◆ Task item
Give back every entry precisely as written, without any of the images.

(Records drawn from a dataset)
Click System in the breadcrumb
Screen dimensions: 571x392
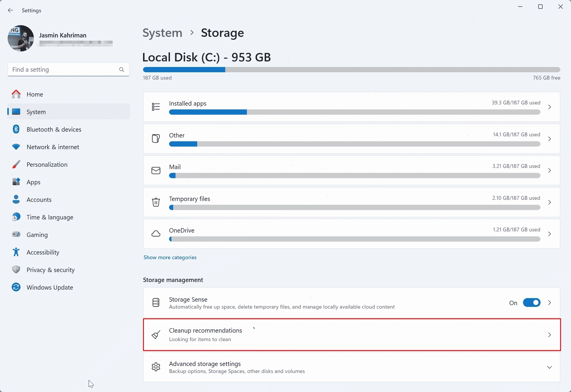pos(162,33)
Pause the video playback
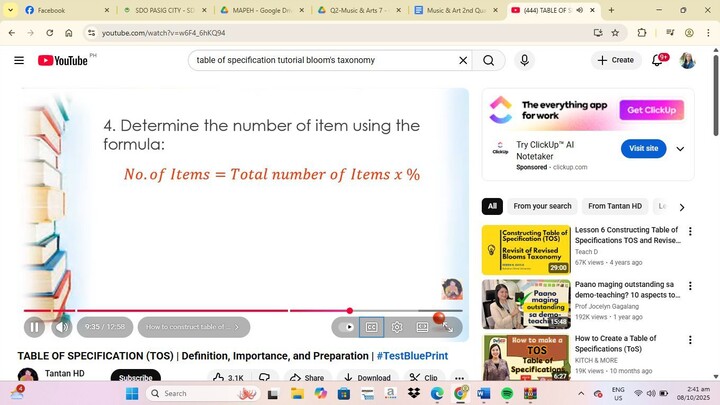 point(34,327)
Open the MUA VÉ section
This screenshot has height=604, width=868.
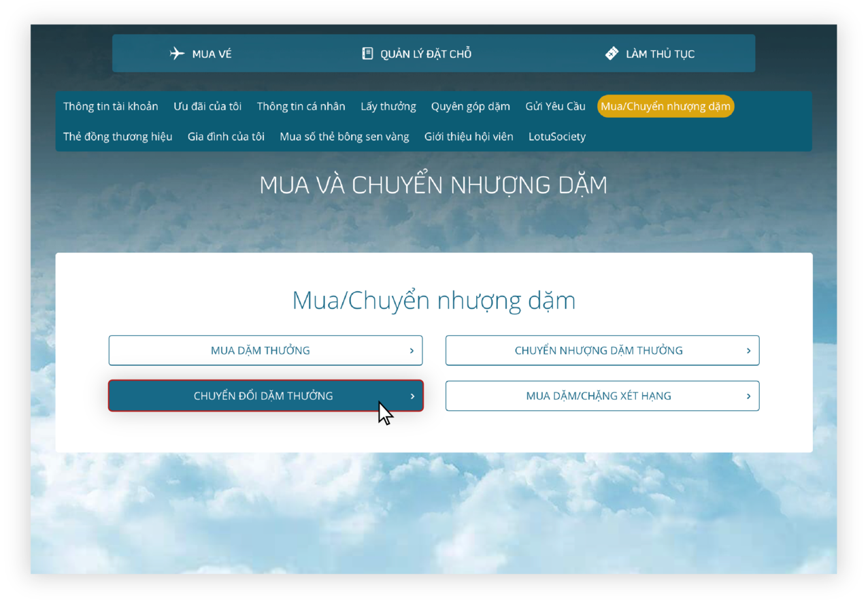click(201, 53)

◆ Solution for this task
Click System in the breadcrumb
Screen dimensions: 571x392
pos(162,33)
Pause the video playback
 point(34,327)
Open the MUA VÉ section
This screenshot has height=604, width=868.
click(201, 53)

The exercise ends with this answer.